O filme mais insano e eletrizante de 2023 acabou de estrear na Netflix

O filme mais insano e eletrizante de 2023 acabou de estrear na Netflix

Mulheres recusam-se cada vez mais — e com razão — a ocupar os lugares que algumas pessoas ainda esperam delas, e se dedicam com veemência maior a, principalmente, contornar boa parte dos planos que a própria vida traça para elas. Uma pálida mostra de toda essa rebeldia pode ser conferida em “Fúrias Femininas”, que segundo grita o título do filme de Veronica Ngo, encarna anseios de pessoas que lutam, em sentido figurado e com toda a força de seus corpos esguios e musculosos por dignidade, por respeito e por desforra. Este trabalho de Ngo, a estrela de “Fúria Feminina” (2019), no singular, em que o também vietnamita Le-Van Kiet sublima a dor moral da protagonista, resgata momentos até então desconhecidos dessa lua cheia de faces, cujo brilho parece ir decrescendo à medida que sente se aproximar o golpe mais duro que lhe reserva o destino.

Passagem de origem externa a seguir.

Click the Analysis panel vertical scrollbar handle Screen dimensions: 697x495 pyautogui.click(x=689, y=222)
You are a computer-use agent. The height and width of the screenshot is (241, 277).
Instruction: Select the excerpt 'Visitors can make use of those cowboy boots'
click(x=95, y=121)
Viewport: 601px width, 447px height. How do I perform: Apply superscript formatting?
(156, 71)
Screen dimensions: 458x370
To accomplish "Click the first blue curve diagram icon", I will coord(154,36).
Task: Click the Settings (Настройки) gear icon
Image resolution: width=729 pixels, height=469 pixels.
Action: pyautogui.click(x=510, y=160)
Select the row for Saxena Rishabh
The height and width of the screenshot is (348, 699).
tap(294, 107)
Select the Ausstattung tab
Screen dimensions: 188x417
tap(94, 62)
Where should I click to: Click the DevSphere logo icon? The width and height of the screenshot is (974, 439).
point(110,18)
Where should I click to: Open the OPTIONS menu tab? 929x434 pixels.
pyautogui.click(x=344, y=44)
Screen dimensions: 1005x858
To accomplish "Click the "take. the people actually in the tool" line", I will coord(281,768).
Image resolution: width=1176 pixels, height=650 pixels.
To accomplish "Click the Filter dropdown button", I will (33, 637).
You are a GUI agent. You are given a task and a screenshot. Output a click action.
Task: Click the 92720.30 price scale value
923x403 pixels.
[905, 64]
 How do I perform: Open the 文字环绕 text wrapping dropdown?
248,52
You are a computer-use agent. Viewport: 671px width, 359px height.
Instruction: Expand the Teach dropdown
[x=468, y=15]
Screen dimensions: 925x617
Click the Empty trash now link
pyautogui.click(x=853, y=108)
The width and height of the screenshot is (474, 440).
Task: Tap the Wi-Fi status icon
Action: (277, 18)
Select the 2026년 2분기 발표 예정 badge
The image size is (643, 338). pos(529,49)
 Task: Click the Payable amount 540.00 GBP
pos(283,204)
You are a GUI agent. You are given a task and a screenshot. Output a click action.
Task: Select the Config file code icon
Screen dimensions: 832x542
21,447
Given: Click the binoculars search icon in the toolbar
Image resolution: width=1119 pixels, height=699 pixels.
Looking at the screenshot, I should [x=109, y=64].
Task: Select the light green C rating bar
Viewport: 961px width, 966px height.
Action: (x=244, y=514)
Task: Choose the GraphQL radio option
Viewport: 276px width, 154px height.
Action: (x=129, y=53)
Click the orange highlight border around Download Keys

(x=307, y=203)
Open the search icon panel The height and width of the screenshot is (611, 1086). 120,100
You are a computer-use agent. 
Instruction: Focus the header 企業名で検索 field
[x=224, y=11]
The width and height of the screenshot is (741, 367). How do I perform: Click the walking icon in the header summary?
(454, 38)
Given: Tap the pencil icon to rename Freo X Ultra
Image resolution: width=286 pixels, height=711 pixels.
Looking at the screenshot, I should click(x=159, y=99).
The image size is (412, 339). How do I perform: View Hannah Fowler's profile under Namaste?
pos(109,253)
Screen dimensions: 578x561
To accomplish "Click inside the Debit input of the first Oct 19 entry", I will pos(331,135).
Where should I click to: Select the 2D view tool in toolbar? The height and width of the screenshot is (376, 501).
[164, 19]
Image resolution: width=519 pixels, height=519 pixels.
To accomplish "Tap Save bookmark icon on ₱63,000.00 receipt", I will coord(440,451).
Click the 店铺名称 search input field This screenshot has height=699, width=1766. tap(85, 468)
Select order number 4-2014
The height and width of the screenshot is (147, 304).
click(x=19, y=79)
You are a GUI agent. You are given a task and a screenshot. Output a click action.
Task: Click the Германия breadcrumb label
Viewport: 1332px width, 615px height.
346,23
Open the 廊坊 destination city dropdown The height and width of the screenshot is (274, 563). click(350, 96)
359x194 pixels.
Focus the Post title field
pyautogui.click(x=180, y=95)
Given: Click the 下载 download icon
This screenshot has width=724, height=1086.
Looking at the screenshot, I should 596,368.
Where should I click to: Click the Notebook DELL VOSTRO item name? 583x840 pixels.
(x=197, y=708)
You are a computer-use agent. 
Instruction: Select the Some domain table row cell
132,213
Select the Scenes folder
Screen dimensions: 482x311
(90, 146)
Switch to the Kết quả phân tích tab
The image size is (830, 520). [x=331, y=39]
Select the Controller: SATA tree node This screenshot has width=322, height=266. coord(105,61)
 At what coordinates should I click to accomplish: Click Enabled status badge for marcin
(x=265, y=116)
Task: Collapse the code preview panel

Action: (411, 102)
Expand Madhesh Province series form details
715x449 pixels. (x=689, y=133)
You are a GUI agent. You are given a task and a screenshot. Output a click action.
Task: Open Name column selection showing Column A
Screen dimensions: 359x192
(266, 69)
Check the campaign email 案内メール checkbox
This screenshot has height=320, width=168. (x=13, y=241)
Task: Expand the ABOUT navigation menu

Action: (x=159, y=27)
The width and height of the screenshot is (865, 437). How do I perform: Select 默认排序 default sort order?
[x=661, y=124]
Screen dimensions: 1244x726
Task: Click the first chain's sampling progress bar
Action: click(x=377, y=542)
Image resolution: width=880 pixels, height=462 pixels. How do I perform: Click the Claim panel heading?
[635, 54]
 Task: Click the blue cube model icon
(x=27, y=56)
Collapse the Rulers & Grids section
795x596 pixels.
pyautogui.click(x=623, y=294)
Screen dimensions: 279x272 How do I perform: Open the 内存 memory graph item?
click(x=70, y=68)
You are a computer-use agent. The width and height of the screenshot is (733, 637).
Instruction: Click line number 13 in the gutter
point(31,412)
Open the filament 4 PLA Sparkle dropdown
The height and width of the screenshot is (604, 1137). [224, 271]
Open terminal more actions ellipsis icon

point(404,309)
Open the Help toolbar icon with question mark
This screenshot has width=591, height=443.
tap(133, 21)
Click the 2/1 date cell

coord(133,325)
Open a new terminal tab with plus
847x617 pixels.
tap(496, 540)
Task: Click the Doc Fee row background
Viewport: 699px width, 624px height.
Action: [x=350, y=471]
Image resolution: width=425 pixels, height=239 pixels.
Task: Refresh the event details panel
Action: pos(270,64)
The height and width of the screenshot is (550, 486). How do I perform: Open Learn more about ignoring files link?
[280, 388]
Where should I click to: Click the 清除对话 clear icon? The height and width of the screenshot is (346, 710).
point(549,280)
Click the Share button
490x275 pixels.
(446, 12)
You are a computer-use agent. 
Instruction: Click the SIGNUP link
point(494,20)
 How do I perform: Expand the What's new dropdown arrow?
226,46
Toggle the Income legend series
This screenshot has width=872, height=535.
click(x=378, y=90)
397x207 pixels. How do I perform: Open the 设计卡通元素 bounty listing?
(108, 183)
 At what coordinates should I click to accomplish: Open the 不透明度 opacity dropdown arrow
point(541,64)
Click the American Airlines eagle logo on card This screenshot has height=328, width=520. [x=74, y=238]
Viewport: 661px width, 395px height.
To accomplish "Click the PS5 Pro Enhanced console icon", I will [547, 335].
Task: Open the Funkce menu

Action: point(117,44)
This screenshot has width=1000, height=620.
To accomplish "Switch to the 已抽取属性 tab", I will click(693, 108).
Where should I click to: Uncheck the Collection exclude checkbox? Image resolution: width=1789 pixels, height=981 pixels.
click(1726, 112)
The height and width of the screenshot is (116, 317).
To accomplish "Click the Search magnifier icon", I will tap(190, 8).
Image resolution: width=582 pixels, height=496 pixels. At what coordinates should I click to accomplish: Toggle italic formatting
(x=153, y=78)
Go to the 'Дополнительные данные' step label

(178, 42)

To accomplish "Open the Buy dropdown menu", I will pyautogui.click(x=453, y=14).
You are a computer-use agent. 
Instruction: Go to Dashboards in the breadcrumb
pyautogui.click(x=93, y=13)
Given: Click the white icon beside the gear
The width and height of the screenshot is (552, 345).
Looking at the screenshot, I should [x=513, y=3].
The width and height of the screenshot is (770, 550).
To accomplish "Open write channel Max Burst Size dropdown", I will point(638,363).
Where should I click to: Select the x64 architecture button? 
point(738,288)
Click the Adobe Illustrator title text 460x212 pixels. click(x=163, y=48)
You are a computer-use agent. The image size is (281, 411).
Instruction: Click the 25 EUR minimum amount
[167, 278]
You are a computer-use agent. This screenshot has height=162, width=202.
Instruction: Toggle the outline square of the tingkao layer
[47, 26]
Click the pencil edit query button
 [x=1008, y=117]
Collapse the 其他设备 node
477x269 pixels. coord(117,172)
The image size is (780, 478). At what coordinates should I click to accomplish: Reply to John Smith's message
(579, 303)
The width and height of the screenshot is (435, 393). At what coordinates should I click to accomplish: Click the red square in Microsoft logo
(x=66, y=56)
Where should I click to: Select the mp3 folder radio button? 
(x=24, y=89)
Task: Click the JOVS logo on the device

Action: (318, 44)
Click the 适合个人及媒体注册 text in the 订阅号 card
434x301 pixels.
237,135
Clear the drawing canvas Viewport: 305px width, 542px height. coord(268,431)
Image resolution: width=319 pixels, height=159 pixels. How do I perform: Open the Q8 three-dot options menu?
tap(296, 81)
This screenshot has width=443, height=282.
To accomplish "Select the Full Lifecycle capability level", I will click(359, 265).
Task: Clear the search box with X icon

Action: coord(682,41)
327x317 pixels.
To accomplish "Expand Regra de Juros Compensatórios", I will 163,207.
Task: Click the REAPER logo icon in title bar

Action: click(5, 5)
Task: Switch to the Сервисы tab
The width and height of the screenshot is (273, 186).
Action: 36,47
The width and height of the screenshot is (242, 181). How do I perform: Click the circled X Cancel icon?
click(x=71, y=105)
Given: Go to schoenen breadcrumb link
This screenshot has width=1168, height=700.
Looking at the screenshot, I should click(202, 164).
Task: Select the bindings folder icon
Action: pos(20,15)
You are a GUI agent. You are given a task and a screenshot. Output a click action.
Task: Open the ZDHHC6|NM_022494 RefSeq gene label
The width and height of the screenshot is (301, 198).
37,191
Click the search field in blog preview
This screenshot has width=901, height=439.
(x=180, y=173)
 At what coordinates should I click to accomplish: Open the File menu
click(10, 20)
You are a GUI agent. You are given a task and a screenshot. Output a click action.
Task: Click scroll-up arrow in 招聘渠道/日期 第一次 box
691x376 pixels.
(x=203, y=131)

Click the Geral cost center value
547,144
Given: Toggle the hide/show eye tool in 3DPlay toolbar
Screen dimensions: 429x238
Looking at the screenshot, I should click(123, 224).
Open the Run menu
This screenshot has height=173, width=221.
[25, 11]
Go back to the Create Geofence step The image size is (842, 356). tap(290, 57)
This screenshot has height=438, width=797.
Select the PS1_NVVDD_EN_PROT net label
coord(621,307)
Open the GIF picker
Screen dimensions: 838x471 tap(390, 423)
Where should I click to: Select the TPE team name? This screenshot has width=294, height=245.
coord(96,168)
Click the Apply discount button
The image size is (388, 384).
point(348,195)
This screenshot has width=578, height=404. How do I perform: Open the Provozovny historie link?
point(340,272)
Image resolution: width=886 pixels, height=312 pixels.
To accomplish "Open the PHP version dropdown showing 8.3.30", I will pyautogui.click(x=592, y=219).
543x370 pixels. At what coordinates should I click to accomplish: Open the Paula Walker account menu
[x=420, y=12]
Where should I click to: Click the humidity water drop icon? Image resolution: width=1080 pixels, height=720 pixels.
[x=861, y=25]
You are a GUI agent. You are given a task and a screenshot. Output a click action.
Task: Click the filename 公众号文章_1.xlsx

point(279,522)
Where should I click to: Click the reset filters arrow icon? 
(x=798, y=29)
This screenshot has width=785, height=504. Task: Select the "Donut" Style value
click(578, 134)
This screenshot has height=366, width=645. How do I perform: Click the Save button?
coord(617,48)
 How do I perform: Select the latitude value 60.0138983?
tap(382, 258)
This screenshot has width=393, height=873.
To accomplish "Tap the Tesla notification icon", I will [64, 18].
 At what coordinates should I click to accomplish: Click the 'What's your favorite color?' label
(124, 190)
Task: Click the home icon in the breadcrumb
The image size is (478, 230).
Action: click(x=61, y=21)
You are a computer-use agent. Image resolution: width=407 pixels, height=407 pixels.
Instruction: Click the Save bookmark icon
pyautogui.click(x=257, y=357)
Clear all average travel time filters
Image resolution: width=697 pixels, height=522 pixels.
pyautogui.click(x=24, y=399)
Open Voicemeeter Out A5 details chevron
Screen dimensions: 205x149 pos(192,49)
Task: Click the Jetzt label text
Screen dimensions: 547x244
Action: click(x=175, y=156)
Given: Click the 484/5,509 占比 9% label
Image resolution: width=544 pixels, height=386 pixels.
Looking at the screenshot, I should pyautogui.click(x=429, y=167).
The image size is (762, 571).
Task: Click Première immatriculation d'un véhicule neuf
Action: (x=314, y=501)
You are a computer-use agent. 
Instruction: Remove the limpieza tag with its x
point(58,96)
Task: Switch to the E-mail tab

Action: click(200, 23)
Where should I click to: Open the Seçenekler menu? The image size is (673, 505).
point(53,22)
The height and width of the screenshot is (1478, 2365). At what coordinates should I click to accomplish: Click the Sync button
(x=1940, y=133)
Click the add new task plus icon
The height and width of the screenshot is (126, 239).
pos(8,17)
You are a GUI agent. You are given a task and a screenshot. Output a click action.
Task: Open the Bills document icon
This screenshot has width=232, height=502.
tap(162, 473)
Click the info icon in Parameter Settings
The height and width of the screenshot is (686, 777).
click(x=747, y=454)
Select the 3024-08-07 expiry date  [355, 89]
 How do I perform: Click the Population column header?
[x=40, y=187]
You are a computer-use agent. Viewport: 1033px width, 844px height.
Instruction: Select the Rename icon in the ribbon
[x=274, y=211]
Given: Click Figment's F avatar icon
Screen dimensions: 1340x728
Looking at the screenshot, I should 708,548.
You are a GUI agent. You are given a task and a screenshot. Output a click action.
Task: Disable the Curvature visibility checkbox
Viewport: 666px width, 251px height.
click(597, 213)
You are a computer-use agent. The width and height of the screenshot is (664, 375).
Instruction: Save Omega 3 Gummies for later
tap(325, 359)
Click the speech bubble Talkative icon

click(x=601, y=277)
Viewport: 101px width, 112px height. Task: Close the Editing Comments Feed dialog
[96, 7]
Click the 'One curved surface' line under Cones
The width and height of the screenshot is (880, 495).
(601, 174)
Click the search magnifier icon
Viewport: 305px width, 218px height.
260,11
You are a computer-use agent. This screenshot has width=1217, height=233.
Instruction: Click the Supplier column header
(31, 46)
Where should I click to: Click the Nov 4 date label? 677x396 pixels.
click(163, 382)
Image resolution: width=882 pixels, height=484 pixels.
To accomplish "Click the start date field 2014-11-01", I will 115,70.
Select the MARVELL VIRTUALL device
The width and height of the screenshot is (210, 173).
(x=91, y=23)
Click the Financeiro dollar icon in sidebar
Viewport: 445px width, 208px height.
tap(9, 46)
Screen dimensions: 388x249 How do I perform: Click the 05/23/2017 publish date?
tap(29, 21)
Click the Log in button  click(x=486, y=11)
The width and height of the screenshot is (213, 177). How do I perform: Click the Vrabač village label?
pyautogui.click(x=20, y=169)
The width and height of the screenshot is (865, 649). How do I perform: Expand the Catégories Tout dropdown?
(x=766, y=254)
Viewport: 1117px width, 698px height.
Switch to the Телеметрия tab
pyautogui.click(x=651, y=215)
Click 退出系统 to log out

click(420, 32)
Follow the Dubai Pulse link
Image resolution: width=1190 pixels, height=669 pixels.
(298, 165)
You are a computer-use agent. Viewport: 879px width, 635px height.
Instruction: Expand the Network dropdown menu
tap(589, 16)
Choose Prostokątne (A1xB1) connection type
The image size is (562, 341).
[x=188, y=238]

Depois de sessões badaladas no South by Southwest, o SXSW, o festival de cinema de Austin, no Texas, voltado a divulgar produções que se destacam pelo emprego da tecnologia, o público ocidental absorveu ainda mais o enredo de “Fúrias Femininas”, que, na verdade, não avança um milímetro, nem sobre o que já se conhece acerca da cultura do Vietnã e muito menos quanto ao que esse gênero tem apresentado ao longo da história do audiovisual. Feita a ressalva, Ngo abusa de metáforas muito bem construídas a fim de não desperdiçar a chance de tirar de um roteiro formulaico, definido pela avassaladora sucessão de clichês, as cenas que de uma maneira ou de outra afastam a narrativa do banal. Muito dessa mágica deve-se, como quase sempre, ao apuro técnico de recursos pontuais que, usados na proporção exata, investem o filme não propriamente de frescor, mas de uma beleza plástica que impressiona. Os vermelhos, rosas e verdes coruscantes que Morgan Schmidt aplica sobre os personagens nas intermináveis sequências de luta numa Ho Chi Minh que sucumbe ao apetite voraz do crime organizado, com investidas sobre a exploração de mulheres, a lavagem de dinheiro e, claro, o onipresente tráfico de drogas, confere à trama uma leveza tensa, sensação que se agudiza sempre que a diretora entra em cena na pele de Hai Phuong, a anti-heroína que também encabeça o filme inaugural.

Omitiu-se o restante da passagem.